**Exercise requirements**.
Only the lines below, from the one with "victory (426, 1674)" through the one with "[Belgium Experiences Higher-than-Expected", are to be written out, exactly.

(Stored dataset items)
Segment Open
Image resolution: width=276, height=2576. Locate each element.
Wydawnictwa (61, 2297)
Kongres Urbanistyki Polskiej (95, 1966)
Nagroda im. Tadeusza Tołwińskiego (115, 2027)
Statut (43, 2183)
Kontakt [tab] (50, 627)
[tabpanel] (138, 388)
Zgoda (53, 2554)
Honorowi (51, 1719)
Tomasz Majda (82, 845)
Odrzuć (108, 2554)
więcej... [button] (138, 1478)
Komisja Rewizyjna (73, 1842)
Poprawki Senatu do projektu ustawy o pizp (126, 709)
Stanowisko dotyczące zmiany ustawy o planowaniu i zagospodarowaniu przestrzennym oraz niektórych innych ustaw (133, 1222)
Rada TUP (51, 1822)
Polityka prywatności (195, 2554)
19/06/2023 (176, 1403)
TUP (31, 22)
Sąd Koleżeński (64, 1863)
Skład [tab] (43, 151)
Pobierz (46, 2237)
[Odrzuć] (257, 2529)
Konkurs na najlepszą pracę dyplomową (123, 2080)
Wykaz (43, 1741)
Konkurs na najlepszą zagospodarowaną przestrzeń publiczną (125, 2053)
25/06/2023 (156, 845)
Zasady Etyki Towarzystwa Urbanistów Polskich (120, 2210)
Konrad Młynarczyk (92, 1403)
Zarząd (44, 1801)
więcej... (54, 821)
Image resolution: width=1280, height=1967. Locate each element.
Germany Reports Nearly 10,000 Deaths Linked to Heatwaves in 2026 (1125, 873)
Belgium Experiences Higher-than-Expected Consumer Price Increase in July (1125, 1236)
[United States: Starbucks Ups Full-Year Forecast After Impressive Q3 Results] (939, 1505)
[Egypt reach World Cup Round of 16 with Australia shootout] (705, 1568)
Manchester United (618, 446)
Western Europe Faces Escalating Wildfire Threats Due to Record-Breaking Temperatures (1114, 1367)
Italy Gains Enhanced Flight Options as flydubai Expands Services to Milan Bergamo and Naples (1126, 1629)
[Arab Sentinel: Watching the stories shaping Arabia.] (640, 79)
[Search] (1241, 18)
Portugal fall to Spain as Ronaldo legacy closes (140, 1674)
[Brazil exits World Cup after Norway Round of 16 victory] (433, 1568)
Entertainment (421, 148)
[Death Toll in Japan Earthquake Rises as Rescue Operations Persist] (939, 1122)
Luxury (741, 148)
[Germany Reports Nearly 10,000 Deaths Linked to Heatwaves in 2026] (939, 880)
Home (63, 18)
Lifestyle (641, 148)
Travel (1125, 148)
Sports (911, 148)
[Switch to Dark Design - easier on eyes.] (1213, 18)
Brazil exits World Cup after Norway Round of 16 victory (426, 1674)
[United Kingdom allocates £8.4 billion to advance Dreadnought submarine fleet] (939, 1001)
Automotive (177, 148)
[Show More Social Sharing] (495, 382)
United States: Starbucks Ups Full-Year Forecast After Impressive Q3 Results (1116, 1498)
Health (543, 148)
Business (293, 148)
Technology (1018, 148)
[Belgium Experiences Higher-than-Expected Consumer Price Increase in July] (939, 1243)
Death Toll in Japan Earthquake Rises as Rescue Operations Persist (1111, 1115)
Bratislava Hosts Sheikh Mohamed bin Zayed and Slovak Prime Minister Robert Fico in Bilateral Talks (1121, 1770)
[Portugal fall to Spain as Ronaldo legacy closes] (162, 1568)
Segment Closed
**Result for this task**.
Brazil exits World Cup after Norway Round of 16 victory (426, 1674)
[United Kingdom allocates £8.4 billion to advance Dreadnought submarine fleet] (939, 1001)
Automotive (177, 148)
[Show More Social Sharing] (495, 382)
United States: Starbucks Ups Full-Year Forecast After Impressive Q3 Results (1116, 1498)
Health (543, 148)
Business (293, 148)
Technology (1018, 148)
[Belgium Experiences Higher-than-Expected Consumer Price Increase in July] (939, 1243)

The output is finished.